* What to work on
1) In the passage below on false accusations of Satanic ritual abuse, how many of the 36 Kern County convictions were eventually overturned?
2) Summarize the passage below on false accusations of Satanic ritual abuse in two sentences.

* Source extract
The idea that supporters of abortion rights engage in the worship of an old-timey deity that most of us would probably have to Google, or that Greta Thunberg is trying to bring about some kind of Wicker Man–esque society, or that Hillary Clinton eats children would be comical if those who believed these things were not dead serious.
America’s history of accusing innocent people of bizarre occult activity does not begin and end with the Salem Witch Trials. In the 1980s and ’90s, there were cases of innocent people who were sent to prison, or who were otherwise having their lives ruined, based on false allegations of molesting or killing children for Satan. Several people who ran or taught at day-care centers, like the McMartin Preschool in Manhattan Beach, California, were falsely accused of committing “Satanic ritual abuse” to the children in their care. While the McMartins were found innocent at trial, 36 people who were accused of Satanic ritual abuse in Kern County, California, were actually convicted and sent to prison for years. Thirty-four of those convictions were eventually overturned and those accused received settlements for having been wrongly convicted. Two of those accused never got to have their convictions overturned because they died in prison.
In 1992, the FBI would release a report stating that there was absolutely no evidence that Satanic ritual abuse cults were real. Sadly, that didn’t really help those who had been accused or those who had been manipulated by social workers and psychiatrists into believing they had been victims of Satanic ritual abuse.

* Information supplied
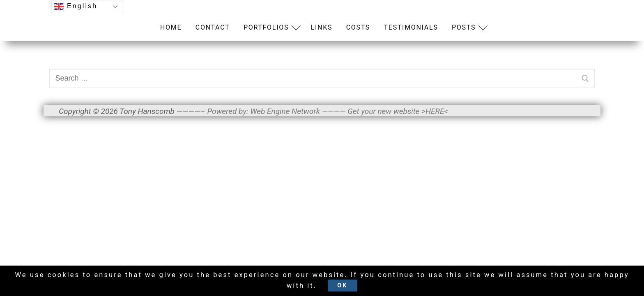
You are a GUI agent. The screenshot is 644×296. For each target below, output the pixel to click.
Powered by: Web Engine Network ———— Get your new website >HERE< (327, 111)
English (76, 7)
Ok (367, 284)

* Solved tasks
1) Thirty-four.

2) In the 1980s and '90s, innocent Americans, including day-care workers, were falsely accused of Satanic ritual abuse, and while the McMartins were acquitted, 36 people in Kern County, California, were convicted and imprisoned for years. Thirty-four of those convictions were overturned and two of the accused died in prison, and although a 1992 FBI report found no evidence that such cults existed, it did little to help the accused or those manipulated into believing they were victims.